**Brief**
All records are to be retyped faithfully and completely.

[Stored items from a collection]
==========

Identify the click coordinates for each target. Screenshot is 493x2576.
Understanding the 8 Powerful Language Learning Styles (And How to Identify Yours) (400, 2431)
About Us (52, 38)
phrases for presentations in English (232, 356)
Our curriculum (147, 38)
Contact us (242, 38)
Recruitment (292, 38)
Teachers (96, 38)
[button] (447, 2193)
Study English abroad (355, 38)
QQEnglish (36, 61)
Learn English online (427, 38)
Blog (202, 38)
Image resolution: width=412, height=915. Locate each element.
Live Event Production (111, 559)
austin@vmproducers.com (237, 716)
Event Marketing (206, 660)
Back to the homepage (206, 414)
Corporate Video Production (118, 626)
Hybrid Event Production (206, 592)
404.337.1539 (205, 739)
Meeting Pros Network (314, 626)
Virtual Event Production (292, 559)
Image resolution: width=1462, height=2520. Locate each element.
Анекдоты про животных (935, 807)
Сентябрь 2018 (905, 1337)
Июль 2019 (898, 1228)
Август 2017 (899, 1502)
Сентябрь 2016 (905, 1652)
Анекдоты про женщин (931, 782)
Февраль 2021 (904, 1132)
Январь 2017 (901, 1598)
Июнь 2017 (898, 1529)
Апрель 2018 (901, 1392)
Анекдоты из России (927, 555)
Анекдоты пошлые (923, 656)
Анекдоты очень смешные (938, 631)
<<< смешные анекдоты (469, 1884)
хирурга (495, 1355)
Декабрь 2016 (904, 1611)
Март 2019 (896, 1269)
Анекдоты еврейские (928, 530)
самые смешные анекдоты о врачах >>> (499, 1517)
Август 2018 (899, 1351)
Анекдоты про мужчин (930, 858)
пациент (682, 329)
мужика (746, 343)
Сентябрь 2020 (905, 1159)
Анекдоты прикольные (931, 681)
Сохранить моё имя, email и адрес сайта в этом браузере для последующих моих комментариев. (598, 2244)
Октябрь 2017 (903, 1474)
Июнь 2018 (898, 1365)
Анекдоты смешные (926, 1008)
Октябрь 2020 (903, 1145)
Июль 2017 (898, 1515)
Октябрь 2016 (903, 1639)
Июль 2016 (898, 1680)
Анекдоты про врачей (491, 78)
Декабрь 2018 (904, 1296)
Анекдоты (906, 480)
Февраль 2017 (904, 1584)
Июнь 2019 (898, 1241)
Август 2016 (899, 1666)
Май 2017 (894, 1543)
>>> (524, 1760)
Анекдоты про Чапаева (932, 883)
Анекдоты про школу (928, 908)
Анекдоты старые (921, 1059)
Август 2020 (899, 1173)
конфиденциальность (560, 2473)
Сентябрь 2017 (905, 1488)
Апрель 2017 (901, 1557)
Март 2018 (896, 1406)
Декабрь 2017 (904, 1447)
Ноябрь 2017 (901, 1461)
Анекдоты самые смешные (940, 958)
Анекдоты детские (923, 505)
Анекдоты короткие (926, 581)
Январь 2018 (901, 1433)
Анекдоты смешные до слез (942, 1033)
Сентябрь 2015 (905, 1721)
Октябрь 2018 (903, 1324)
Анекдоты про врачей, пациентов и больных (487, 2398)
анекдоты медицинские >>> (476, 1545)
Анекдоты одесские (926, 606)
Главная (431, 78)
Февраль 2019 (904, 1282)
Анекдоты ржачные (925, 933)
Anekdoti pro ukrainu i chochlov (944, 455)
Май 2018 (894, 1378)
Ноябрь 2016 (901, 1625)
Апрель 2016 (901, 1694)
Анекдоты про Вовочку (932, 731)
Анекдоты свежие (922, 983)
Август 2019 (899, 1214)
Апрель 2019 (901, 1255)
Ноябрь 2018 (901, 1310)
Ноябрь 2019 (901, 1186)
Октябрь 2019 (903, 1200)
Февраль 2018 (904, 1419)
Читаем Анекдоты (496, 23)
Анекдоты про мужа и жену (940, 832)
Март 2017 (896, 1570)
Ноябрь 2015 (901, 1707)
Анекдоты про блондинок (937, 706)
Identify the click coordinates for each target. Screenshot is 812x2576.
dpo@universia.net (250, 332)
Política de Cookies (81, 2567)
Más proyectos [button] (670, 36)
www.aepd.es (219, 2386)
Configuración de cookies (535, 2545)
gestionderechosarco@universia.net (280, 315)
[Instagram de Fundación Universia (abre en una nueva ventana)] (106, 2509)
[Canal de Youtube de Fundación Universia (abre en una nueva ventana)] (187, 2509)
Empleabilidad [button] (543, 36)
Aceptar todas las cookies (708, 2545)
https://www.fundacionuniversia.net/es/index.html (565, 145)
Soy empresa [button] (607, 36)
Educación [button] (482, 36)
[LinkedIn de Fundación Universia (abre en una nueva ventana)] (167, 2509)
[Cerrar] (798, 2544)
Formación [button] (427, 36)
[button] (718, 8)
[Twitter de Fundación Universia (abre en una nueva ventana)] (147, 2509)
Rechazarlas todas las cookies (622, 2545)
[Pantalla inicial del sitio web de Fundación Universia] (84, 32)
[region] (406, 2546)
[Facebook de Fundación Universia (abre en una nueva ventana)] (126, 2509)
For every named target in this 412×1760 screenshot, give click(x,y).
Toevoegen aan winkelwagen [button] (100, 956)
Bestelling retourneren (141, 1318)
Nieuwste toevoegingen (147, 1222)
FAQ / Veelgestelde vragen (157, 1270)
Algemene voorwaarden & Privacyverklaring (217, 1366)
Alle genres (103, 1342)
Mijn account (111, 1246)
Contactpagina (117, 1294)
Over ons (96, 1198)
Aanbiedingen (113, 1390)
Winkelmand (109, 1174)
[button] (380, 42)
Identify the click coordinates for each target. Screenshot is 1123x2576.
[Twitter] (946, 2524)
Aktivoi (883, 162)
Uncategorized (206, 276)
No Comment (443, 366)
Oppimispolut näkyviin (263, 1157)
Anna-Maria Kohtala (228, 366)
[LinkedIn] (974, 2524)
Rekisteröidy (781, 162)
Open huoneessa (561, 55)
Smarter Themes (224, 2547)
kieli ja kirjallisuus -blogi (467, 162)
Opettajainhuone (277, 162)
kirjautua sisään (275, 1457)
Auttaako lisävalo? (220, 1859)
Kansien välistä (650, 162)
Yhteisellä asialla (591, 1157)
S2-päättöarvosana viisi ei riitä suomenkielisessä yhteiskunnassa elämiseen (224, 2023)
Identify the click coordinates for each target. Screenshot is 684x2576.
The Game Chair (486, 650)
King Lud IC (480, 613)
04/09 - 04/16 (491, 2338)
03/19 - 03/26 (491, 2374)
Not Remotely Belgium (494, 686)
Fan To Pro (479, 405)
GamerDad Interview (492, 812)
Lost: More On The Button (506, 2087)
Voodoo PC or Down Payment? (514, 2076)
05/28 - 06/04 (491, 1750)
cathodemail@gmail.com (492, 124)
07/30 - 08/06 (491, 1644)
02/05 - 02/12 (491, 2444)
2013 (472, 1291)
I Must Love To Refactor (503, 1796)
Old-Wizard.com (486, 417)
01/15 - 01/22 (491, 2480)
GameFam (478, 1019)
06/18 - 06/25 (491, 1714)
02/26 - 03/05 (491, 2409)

==========

**Solution for this exercise**
Identify the click coordinates for each target. Screenshot is 493x2576.
Understanding the 8 Powerful Language Learning Styles (And How to Identify Yours) (400, 2431)
About Us (52, 38)
phrases for presentations in English (232, 356)
Our curriculum (147, 38)
Contact us (242, 38)
Recruitment (292, 38)
Teachers (96, 38)
[button] (447, 2193)
Study English abroad (355, 38)
QQEnglish (36, 61)
Learn English online (427, 38)
Blog (202, 38)
Image resolution: width=412, height=915. Locate each element.
Live Event Production (111, 559)
austin@vmproducers.com (237, 716)
Event Marketing (206, 660)
Back to the homepage (206, 414)
Corporate Video Production (118, 626)
Hybrid Event Production (206, 592)
404.337.1539 (205, 739)
Meeting Pros Network (314, 626)
Virtual Event Production (292, 559)
Image resolution: width=1462, height=2520. Locate each element.
Анекдоты про животных (935, 807)
Сентябрь 2018 (905, 1337)
Июль 2019 (898, 1228)
Август 2017 (899, 1502)
Сентябрь 2016 (905, 1652)
Анекдоты про женщин (931, 782)
Февраль 2021 (904, 1132)
Январь 2017 (901, 1598)
Июнь 2017 (898, 1529)
Апрель 2018 (901, 1392)
Анекдоты из России (927, 555)
Анекдоты пошлые (923, 656)
Анекдоты очень смешные (938, 631)
<<< смешные анекдоты (469, 1884)
хирурга (495, 1355)
Декабрь 2016 (904, 1611)
Март 2019 (896, 1269)
Анекдоты еврейские (928, 530)
самые смешные анекдоты о врачах >>> (499, 1517)
Август 2018 (899, 1351)
Анекдоты про мужчин (930, 858)
пациент (682, 329)
мужика (746, 343)
Сентябрь 2020 (905, 1159)
Анекдоты прикольные (931, 681)
Сохранить моё имя, email и адрес сайта в этом браузере для последующих моих комментариев. (598, 2244)
Октябрь 2017 (903, 1474)
Июнь 2018 (898, 1365)
Анекдоты смешные (926, 1008)
Октябрь 2020 (903, 1145)
Июль 2017 (898, 1515)
Октябрь 2016 (903, 1639)
Июль 2016 (898, 1680)
Анекдоты про врачей (491, 78)
Декабрь 2018 (904, 1296)
Анекдоты (906, 480)
Февраль 2017 (904, 1584)
Июнь 2019 (898, 1241)
Август 2016 (899, 1666)
Май 2017 (894, 1543)
>>> (524, 1760)
Анекдоты про Чапаева (932, 883)
Анекдоты про школу (928, 908)
Анекдоты старые (921, 1059)
Август 2020 (899, 1173)
конфиденциальность (560, 2473)
Сентябрь 2017 (905, 1488)
Апрель 2017 (901, 1557)
Март 2018 (896, 1406)
Декабрь 2017 (904, 1447)
Ноябрь 2017 (901, 1461)
Анекдоты самые смешные (940, 958)
Анекдоты детские (923, 505)
Анекдоты короткие (926, 581)
Январь 2018 (901, 1433)
Анекдоты смешные до слез (942, 1033)
Сентябрь 2015 (905, 1721)
Октябрь 2018 (903, 1324)
Анекдоты про врачей, пациентов и больных (487, 2398)
анекдоты медицинские >>> (476, 1545)
Анекдоты одесские (926, 606)
Главная (431, 78)
Февраль 2019 (904, 1282)
Анекдоты ржачные (925, 933)
Anekdoti pro ukrainu i chochlov (944, 455)
Май 2018 (894, 1378)
Ноябрь 2016 (901, 1625)
Апрель 2016 (901, 1694)
Анекдоты про Вовочку (932, 731)
Анекдоты свежие (922, 983)
Август 2019 (899, 1214)
Апрель 2019 (901, 1255)
Ноябрь 2018 (901, 1310)
Ноябрь 2019 (901, 1186)
Октябрь 2019 (903, 1200)
Февраль 2018 (904, 1419)
Читаем Анекдоты (496, 23)
Анекдоты про мужа и жену (940, 832)
Март 2017 (896, 1570)
Ноябрь 2015 (901, 1707)
Анекдоты про блондинок (937, 706)
Identify the click coordinates for each target. Screenshot is 812x2576.
dpo@universia.net (250, 332)
Política de Cookies (81, 2567)
Más proyectos [button] (670, 36)
www.aepd.es (219, 2386)
Configuración de cookies (535, 2545)
gestionderechosarco@universia.net (280, 315)
[Instagram de Fundación Universia (abre en una nueva ventana)] (106, 2509)
[Canal de Youtube de Fundación Universia (abre en una nueva ventana)] (187, 2509)
Empleabilidad [button] (543, 36)
Aceptar todas las cookies (708, 2545)
https://www.fundacionuniversia.net/es/index.html (565, 145)
Soy empresa [button] (607, 36)
Educación [button] (482, 36)
[LinkedIn de Fundación Universia (abre en una nueva ventana)] (167, 2509)
[Cerrar] (798, 2544)
Formación [button] (427, 36)
[button] (718, 8)
[Twitter de Fundación Universia (abre en una nueva ventana)] (147, 2509)
Rechazarlas todas las cookies (622, 2545)
[Pantalla inicial del sitio web de Fundación Universia] (84, 32)
[region] (406, 2546)
[Facebook de Fundación Universia (abre en una nueva ventana)] (126, 2509)
For every named target in this 412×1760 screenshot, give click(x,y).
Toevoegen aan winkelwagen [button] (100, 956)
Bestelling retourneren (141, 1318)
Nieuwste toevoegingen (147, 1222)
FAQ / Veelgestelde vragen (157, 1270)
Algemene voorwaarden & Privacyverklaring (217, 1366)
Alle genres (103, 1342)
Mijn account (111, 1246)
Contactpagina (117, 1294)
Over ons (96, 1198)
Aanbiedingen (113, 1390)
Winkelmand (109, 1174)
[button] (380, 42)
Identify the click coordinates for each target. Screenshot is 1123x2576.
[Twitter] (946, 2524)
Aktivoi (883, 162)
Uncategorized (206, 276)
No Comment (443, 366)
Oppimispolut näkyviin (263, 1157)
Anna-Maria Kohtala (228, 366)
[LinkedIn] (974, 2524)
Rekisteröidy (781, 162)
Open huoneessa (561, 55)
Smarter Themes (224, 2547)
kieli ja kirjallisuus -blogi (467, 162)
Opettajainhuone (277, 162)
kirjautua sisään (275, 1457)
Auttaako lisävalo? (220, 1859)
Kansien välistä (650, 162)
Yhteisellä asialla (591, 1157)
S2-päättöarvosana viisi ei riitä suomenkielisessä yhteiskunnassa elämiseen (224, 2023)
Identify the click coordinates for each target. Screenshot is 684x2576.
The Game Chair (486, 650)
King Lud IC (480, 613)
04/09 - 04/16 (491, 2338)
03/19 - 03/26 (491, 2374)
Not Remotely Belgium (494, 686)
Fan To Pro (479, 405)
GamerDad Interview (492, 812)
Lost: More On The Button (506, 2087)
Voodoo PC or Down Payment? (514, 2076)
05/28 - 06/04 (491, 1750)
cathodemail@gmail.com (492, 124)
07/30 - 08/06 (491, 1644)
02/05 - 02/12 (491, 2444)
2013 (472, 1291)
I Must Love To Refactor (503, 1796)
Old-Wizard.com (486, 417)
01/15 - 01/22 (491, 2480)
GameFam (478, 1019)
06/18 - 06/25 (491, 1714)
02/26 - 03/05 (491, 2409)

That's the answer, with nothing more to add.